Several companies testing EAS systems expanded their programs to include more stores. Those in the best position to justify the investment meticulously tracked inventory to measure the impact before and after implementation. Among them are Raley's Supermarkets, West Sacramento, Calif., and Mars Super Markets, Baltimore, which tested EAS in two stores, documented a 65% reduction in shrink and quickly brought the systems into its remaining 15 stores in July.
Cashier-monitoring software, designed to identify suspicious cashier behavior by monitoring transactions that fall outside preset norms, continued to gain in popularity. Retailers such as Safeway, Pleasanton, Calif., and Meijer, Grand Rapids, Mich., took the technology a step further by integrating it with closed-circuit video surveillance systems.
Truly innovative approaches to loss prevention were rare in 1996, however, Winn-Dixie Stores, Jacksonville, Fla., did try a test run of a system designed to thwart "sweethearting," a dishonest cashier practice in which a low-priced item, like a pack of gum, is scanned in place of a higher priced item, like packaged meat.
The test was launched in March and involved digital cameras that captured images of product moving down the conveyor belt and compared those images to digital equivalents corresponding to Universal Product Codes stored in a database. When the image of the scanned item, such as gum, failed to match the item moving down the belt, such as the meat, an alarm was triggered.
Retailers continued to vigorously champion the cause for frequent-shopper programs and their potential to attract and capture profitable shoppers. However, the strategic approaches and quantifiable results revealed in 1996 were more or less of a "me-too" nature, a mirror of 1995.
While some companies, usually the more nimble independents, attempted to break new ground with clever direct-marketing campaigns, many chains had little news to report about their programs, only saying that analysis of their frequent-shopper database confirmed the "80-20 Rule," that 20% of the shopper base accounts for 80% of all sales.
However, two important trends that indicate frequent-shopper programs are having an impact on the business did build momentum in 1996.
Retailers grew more comfortable with the idea their shopper base may become somewhat smaller, with the loss of unprofitable "cherry pickers." And secondly, retailers became more willing to abandon traditional advertising for the masses in favor of more selective mailings and newsletters.
Single-store Lees Supermarket, Westport, Conn., and two-store Dorothy Lane Market, Dayton, Ohio, gleefully waved goodbye to costly circulars and cherry pickers in 1996. Both retailers opted instead for direct mailings to their better customers only.
Meanwhile, Gerland's Food Fair, a 20-store Houston chain, closely examined its shopper spending patterns with trend analysis software.
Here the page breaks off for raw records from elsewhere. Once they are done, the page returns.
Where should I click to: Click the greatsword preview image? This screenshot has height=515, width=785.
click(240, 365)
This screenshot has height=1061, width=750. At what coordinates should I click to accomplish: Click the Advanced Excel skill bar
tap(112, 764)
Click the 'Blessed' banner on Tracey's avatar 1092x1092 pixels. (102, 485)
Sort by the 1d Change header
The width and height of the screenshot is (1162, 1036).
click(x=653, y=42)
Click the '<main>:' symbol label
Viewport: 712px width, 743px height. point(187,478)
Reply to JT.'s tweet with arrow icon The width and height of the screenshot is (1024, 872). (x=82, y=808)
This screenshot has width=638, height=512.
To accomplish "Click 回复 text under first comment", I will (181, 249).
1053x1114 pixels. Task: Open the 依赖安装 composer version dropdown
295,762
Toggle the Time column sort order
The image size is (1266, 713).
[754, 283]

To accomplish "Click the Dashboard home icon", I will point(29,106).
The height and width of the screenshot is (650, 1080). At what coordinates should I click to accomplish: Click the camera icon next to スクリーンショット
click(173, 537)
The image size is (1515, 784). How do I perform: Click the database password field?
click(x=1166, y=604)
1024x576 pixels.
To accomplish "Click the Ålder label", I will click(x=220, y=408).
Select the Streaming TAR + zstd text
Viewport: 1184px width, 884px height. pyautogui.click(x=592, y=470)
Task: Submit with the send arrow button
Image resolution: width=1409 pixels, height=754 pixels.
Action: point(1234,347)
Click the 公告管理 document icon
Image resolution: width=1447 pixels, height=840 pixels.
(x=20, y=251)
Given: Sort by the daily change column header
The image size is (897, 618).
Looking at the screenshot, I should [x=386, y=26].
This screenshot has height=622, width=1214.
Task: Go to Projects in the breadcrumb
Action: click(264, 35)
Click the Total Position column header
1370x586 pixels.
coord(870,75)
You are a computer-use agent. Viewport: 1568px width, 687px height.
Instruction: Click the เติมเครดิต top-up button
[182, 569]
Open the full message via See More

Using data on how recent and how frequent shoppers in specific spending brackets visited the store, Gerland's developed promotional campaigns that effectively increased the number of households shopping the store weekly store visits.
Kevin Doris, chief operating officer of Gerland's, called the use of this data to guide shopper behavior "customer category management," a term that gained in popularity within frequent-shopper program circles.